Datalumo Eisma
Docs · Conversations

Conversations

These endpoints only work for verified visitors. A plain user id is not enough; you must send the signed proof described in Authentication.

/api/v1/{organisation}/widgets/{widget}/conversations

Auth: widget that supports chat, plus signed identity on every call.

Send identity as query parameters on GET/DELETE, or in the JSON body on PUT:

Field Description
user Your visitor's id
hash HMAC-SHA256(user, signing_secret) as a hex string

List conversations

GET /conversations?user=…&hash=…

Returns up to 50 conversations for that verified visitor on this widget, newest first.

{
  "data": [
    {
      "conversation_id": "…",
      "title": "Pricing questions",
      "kept": false,
      "last_message_at": "2026-07-01T12:00:00+00:00"
    }
  ]
}

Get a transcript

GET /conversations/{conversationId}?user=…&hash=…

Only visitor and assistant messages are returned.

{
  "data": {
    "conversation_id": "…",
    "kept": false,
    "messages": [
      { "role": "user", "text": "How does pricing work?", "created_at": "…" },
      { "role": "assistant", "text": "…", "created_at": "…" }
    ]
  }
}

Conversations that do not belong to this visitor return 404.


Keep or release

PUT /conversations/{conversationId}/keep
{ "kept": true, "user": "…", "hash": "…" }

Kept conversations are not removed by automatic retention.
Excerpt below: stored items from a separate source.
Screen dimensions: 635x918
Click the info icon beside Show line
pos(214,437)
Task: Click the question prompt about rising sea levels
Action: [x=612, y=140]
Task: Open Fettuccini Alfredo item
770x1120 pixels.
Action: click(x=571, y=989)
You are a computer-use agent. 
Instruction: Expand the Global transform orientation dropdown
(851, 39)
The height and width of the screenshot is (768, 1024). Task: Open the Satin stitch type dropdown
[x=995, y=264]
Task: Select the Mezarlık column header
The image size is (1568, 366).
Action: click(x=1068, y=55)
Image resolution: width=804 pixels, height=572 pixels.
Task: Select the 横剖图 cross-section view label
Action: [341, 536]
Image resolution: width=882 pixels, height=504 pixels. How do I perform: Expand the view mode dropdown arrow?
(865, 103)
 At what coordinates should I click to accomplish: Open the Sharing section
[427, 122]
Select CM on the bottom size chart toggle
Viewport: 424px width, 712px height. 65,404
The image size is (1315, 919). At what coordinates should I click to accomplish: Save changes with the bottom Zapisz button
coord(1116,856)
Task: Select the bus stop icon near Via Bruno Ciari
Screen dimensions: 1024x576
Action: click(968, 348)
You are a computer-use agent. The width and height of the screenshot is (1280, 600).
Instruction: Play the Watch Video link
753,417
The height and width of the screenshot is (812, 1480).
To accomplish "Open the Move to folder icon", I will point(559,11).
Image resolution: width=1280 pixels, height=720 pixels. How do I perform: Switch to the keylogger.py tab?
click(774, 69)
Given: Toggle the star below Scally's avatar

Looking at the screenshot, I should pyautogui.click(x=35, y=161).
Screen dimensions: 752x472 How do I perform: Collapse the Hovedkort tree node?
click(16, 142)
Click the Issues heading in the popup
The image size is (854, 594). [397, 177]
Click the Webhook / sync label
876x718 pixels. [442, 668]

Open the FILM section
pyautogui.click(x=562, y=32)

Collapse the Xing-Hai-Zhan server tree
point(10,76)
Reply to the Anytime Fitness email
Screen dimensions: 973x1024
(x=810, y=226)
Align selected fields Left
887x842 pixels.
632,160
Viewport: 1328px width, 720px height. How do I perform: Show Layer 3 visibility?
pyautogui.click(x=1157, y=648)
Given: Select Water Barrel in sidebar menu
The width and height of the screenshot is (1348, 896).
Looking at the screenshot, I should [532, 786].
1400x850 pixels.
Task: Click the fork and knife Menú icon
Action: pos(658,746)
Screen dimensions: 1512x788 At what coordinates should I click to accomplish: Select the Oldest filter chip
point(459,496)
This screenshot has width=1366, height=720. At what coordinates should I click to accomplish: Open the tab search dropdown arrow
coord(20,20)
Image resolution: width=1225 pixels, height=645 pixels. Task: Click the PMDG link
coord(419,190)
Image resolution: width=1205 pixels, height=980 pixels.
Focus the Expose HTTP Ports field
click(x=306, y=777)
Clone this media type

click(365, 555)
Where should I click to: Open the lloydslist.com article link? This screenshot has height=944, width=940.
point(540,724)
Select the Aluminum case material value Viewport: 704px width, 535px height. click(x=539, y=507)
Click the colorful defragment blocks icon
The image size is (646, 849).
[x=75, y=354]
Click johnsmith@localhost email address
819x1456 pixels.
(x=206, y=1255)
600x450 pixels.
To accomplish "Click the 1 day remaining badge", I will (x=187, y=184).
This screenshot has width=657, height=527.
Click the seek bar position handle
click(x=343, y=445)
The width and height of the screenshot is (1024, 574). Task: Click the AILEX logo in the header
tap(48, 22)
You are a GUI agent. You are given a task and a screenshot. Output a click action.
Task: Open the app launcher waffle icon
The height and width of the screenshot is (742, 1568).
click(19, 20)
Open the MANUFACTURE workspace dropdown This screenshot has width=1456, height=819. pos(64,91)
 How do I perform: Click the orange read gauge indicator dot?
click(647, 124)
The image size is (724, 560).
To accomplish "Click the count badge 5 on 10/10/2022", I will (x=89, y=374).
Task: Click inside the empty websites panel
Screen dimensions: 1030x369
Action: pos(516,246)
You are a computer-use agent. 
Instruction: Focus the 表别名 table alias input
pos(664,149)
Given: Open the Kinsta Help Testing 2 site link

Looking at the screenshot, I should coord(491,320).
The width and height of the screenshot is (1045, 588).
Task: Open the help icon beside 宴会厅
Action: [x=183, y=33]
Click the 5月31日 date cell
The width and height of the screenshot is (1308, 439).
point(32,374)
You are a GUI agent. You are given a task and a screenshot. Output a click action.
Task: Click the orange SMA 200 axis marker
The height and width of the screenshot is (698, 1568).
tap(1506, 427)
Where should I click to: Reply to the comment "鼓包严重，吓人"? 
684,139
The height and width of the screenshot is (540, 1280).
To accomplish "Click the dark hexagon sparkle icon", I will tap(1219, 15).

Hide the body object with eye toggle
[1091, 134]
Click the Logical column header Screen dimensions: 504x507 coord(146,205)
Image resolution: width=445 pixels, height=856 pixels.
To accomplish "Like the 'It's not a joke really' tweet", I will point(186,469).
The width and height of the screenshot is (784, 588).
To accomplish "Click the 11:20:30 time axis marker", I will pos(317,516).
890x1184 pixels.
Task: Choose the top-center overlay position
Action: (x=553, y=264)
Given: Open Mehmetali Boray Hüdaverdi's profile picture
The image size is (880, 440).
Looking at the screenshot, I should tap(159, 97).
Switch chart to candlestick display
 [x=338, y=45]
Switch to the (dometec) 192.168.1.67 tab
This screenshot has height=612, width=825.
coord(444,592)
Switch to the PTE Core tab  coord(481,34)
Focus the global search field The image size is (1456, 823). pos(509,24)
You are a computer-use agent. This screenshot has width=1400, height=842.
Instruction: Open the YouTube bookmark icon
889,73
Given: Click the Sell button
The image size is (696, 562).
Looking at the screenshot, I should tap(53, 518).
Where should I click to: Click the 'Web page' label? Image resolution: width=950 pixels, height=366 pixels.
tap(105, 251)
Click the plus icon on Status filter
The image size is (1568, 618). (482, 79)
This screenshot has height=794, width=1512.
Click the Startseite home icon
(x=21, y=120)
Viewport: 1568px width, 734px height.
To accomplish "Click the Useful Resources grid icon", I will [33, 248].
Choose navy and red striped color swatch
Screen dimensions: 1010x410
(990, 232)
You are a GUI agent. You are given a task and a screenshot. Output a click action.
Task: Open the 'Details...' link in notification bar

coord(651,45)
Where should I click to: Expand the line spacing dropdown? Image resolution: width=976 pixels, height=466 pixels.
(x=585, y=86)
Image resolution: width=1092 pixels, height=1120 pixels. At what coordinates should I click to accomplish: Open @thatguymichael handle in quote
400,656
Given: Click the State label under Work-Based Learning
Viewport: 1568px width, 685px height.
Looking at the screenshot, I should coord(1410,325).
There is a limit per visitor; if it is reached, the API returns 422.


Delete one conversation

DELETE /conversations/{conversationId}?user=…&hash=…

204 No Content. Removes the transcript and metadata, including kept conversations. Keep never blocks a visitor deleting their own history.


Delete all conversations

DELETE /conversations?user=…&hash=…

204 No Content. Removes every verified conversation for that visitor on this widget.